1. Comparing the endpoint t4 between the groups (t-test), ignoring baseline
2. Comparing the difference t4 minus t0 between the two groups (t-test)
3. Comparing the endpoint t4 with t0 as a covariate between the groups (ANOVA - how can this model be calculated in R?)
4. Taking a summary score (im not sure but this may be a suggestion of Altman) istead of t4
5. ANOVA (repeated measurements) times t0 to t4, group placebo/verum), subject as random factor - interested in interaction times*groups (How to do this in R?)
6. As 5) but times t1 to t4, ignoring baseline (How to do this in R?)
7. As 6) but additional covariate baseline t0 (How to do this in R?)

FrankHarrell's response:

1. Don't even consider t-tests ignoring baseline.
2. Comparing differences from baseline over the two groups is not optimal.
3. Using t0 as a covariate is the way to go. A question is whether to just use t4. Generally this is not optimum.
4. It's not obvious that random effects are needed if you take the correlation into account in a good way. Generalized least squares using for example an AR1 correlation structure (and there are many others) is something I often prefer.
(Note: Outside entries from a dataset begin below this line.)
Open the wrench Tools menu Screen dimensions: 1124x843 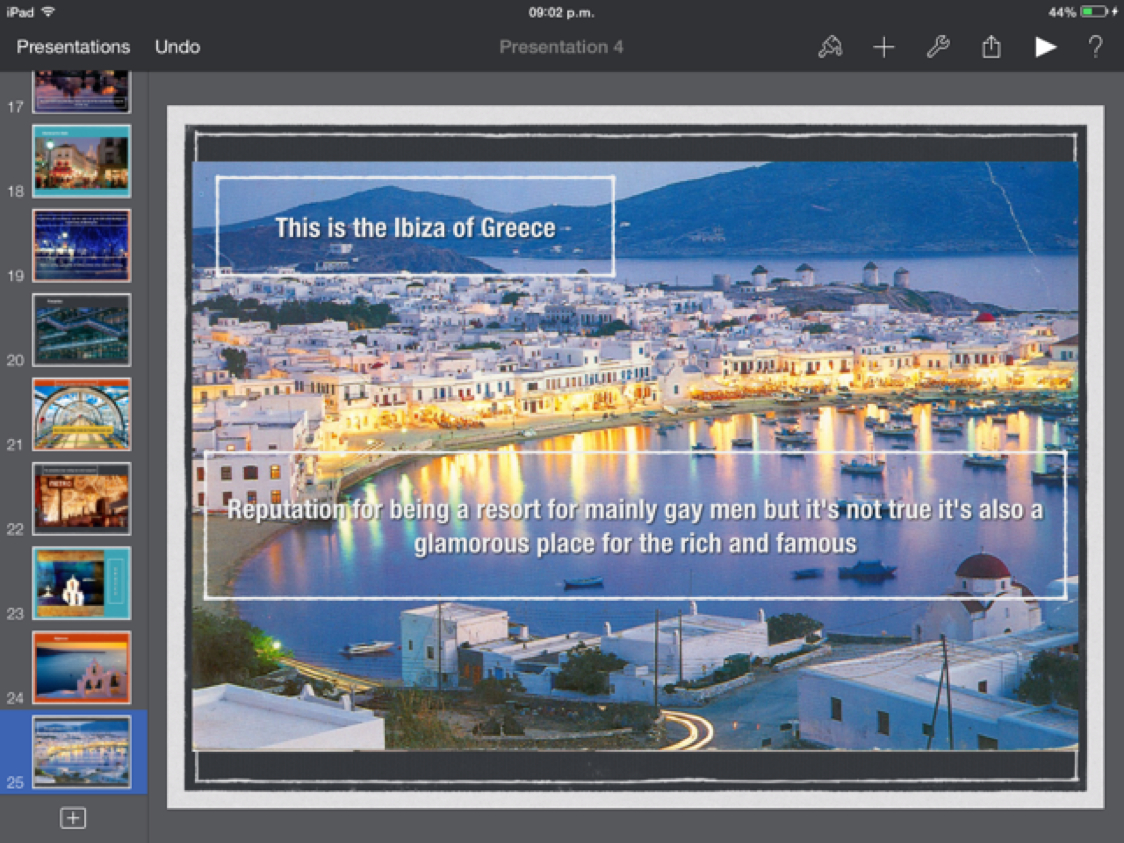tap(937, 47)
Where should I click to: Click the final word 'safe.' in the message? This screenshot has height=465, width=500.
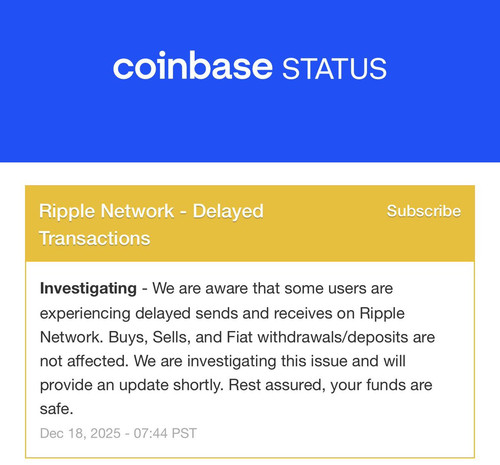pyautogui.click(x=56, y=409)
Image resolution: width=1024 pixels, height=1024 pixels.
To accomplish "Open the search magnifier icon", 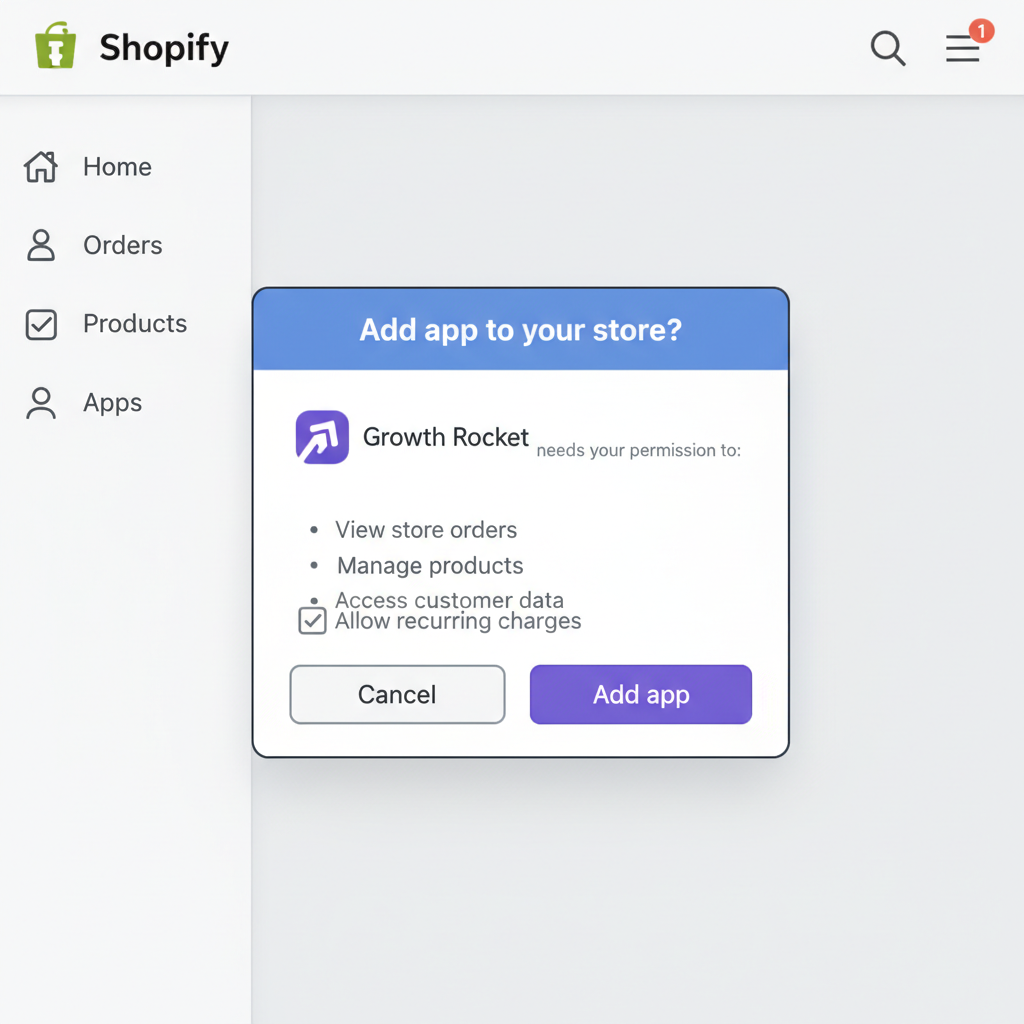I will pos(887,47).
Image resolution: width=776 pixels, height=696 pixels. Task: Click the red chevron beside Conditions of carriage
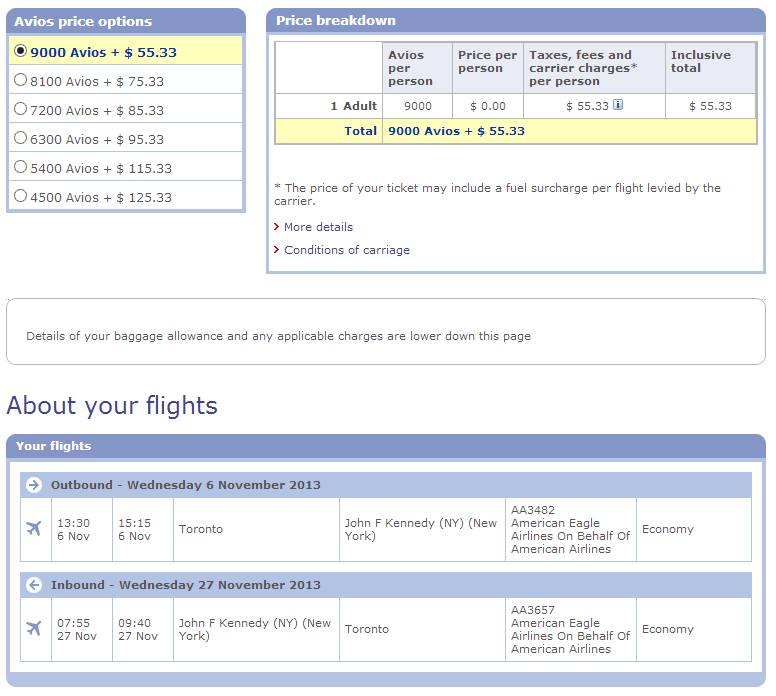coord(277,249)
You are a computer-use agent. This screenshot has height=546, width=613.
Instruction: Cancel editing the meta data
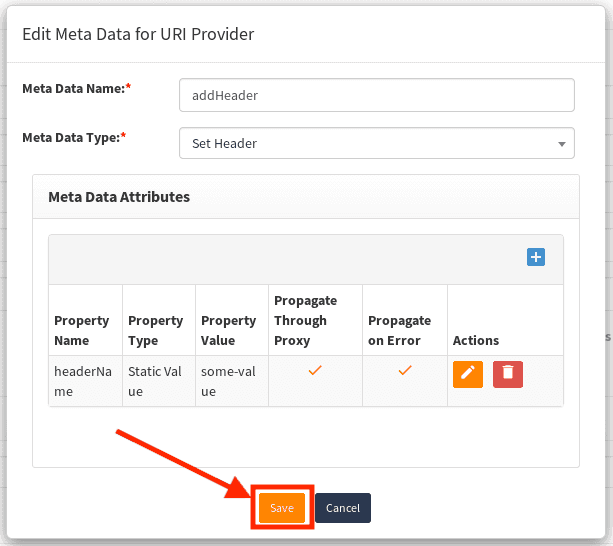(343, 508)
A detailed case study with R code (similar to your situation) is in FrankHarrellGLS?. This includes details about why t0 is best to consider as a covariate. One reason is that the t0 effect may not be linear.
5. If you want to focus on t4 it is easy to specify a contrast (after fitting is completed) that tests t4. If time is continuous this contrast would involve predicted values at the 4th time, otherwise testing single parameters.
6. Like mixed effects models, GLS is fairly robust to non-random dropouts and allows you to use all available data without the need to impute missing response values.